The Poet in Paris is an intermediate-level poetry-writing course offered as part of the inaugural Maymester program at the University of Southern California. Created by poet-instructor Cecilia Woloch, the month-long course has brought 12 undergraduate poets to Paris to work closely with Cecilia and a host of guest poets who live and write in the City of Light. Students are participating in intensive workshops, discussions, readings, and the literary and cultural life of the city so as to broaden their vision and range as writers. This is where they come to share their experiences.

Tuesday, May 24, 2011

Peripatetic Paris

Sounds of a water fountain, women with baby strollers, pigeons, cafés, tourists in baseball caps, cigarette butts, businessmen. Shards of language—English, Spanish, Italian, Chinese, German, Russian. The sound of a saxophone, pickpockets, an empty Veuve Cliquot Champagne bottle on the sidewalk next to gypsies, teenagers, the occasional aristocrat.



This is Paris. This is Paris on the Left Bank in the 6th arrondissement next to the Fontaine St. Michel. The Île de la Cité is in near us. It’s Wednesday afternoon on a sunny spring day and we’re walking parallel to the Seine.



Paris is a pedestrian’s dream—just watch out for manic motor bikers and buses. Charles Baudelaire is credited with creating a verb to express the idea of someone who walks in the city for pleasure, for passion, for nothing: flâner. What a deep pleasure it is to walk here among the café terrasses, bookstores, boulangeries, open-air markets, galleries, boutiques.



Consider the words of author and dreamer Jules Renard: “Ajoutez deux lettres à Paris: c’est le paradis.” (“Add two letters to Paris: it’s paradise.”) Although not a paradise every day—Metro crush at rush hour, long lines at stores, at banks, at everywheres—I do agree with Monsieur Renard on this particular point: Paris is a bliss for pedestrians.



Living in the US, I was always in my car.
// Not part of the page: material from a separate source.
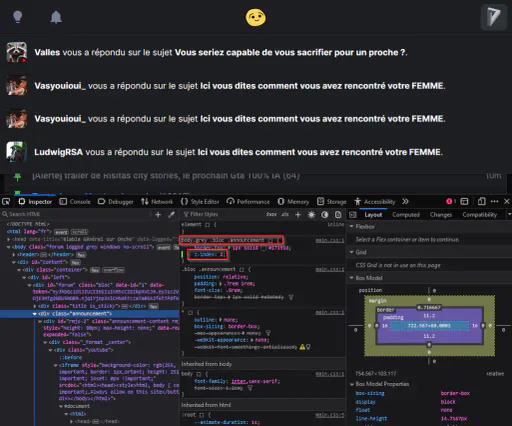Toggle responsive design mode icon

click(481, 201)
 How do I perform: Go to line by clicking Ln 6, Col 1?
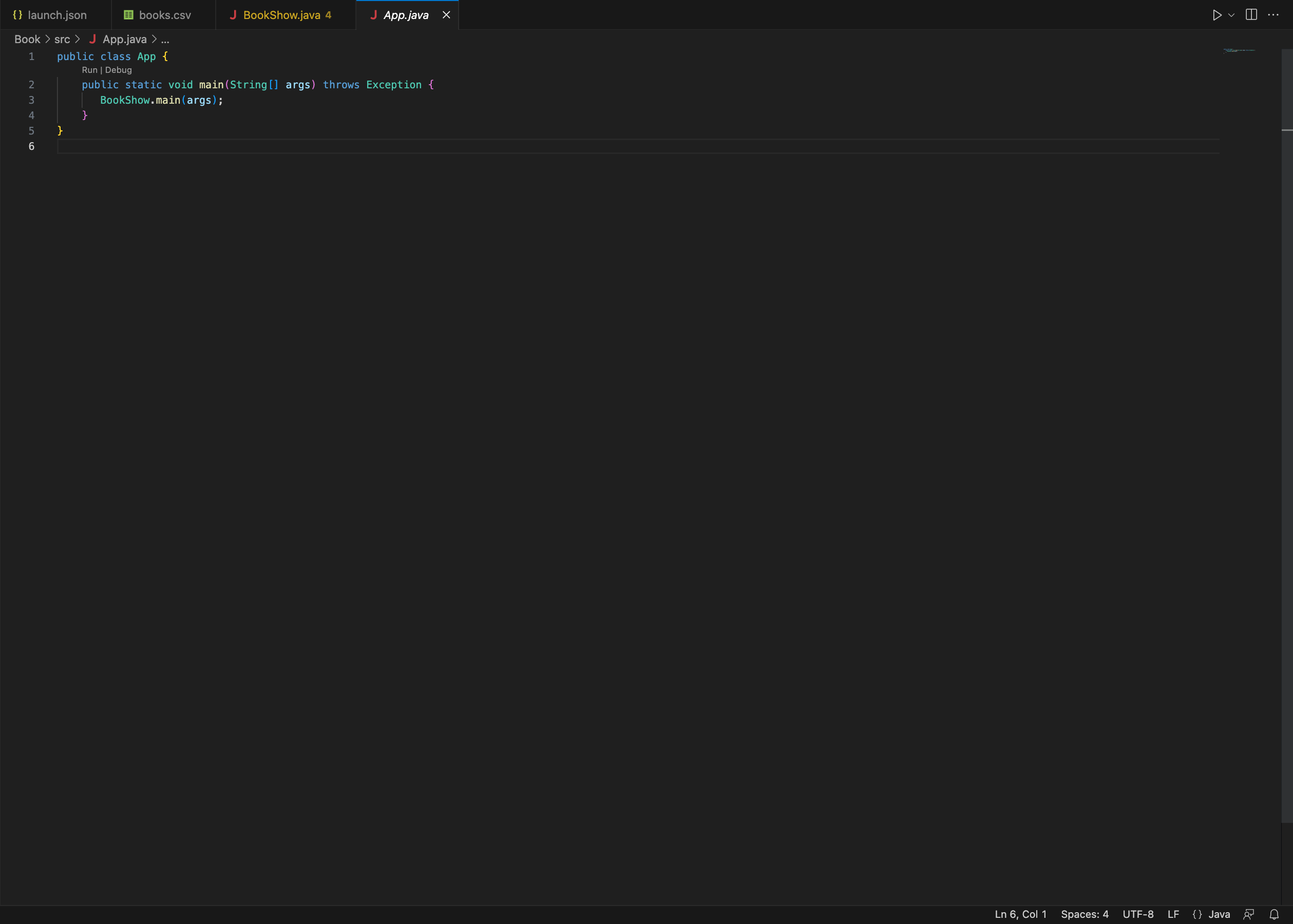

I moved to Paris eight years ago and I’ve never had a car here and wouldn’t want one—not only because it is very difficult and expensive to find parking, but also because one of the principle pleasures of Paris is to discover the city on foot. There’s something new around the corner. It may sound kitsch or false or facile, but the truth is—it’s the truth.



Remember Baudelaire’s prose poem “Enivrez-vous!” (“Get Drunk!”)? And his entreaty to be passionate about the wind, the wave, the star, to allow this heightened awareness and rawness be a part of your experience—be it on the page or in the street—to be conscious of all that moves, all that flees, all that lives? Remember him? To his words I would add: get lost—get lost in Paris—and write, write, write about it—share it here on this blog, with a friend, with your class, with your family, your cat, or with the grass and sky, but write, write—write without ceasing.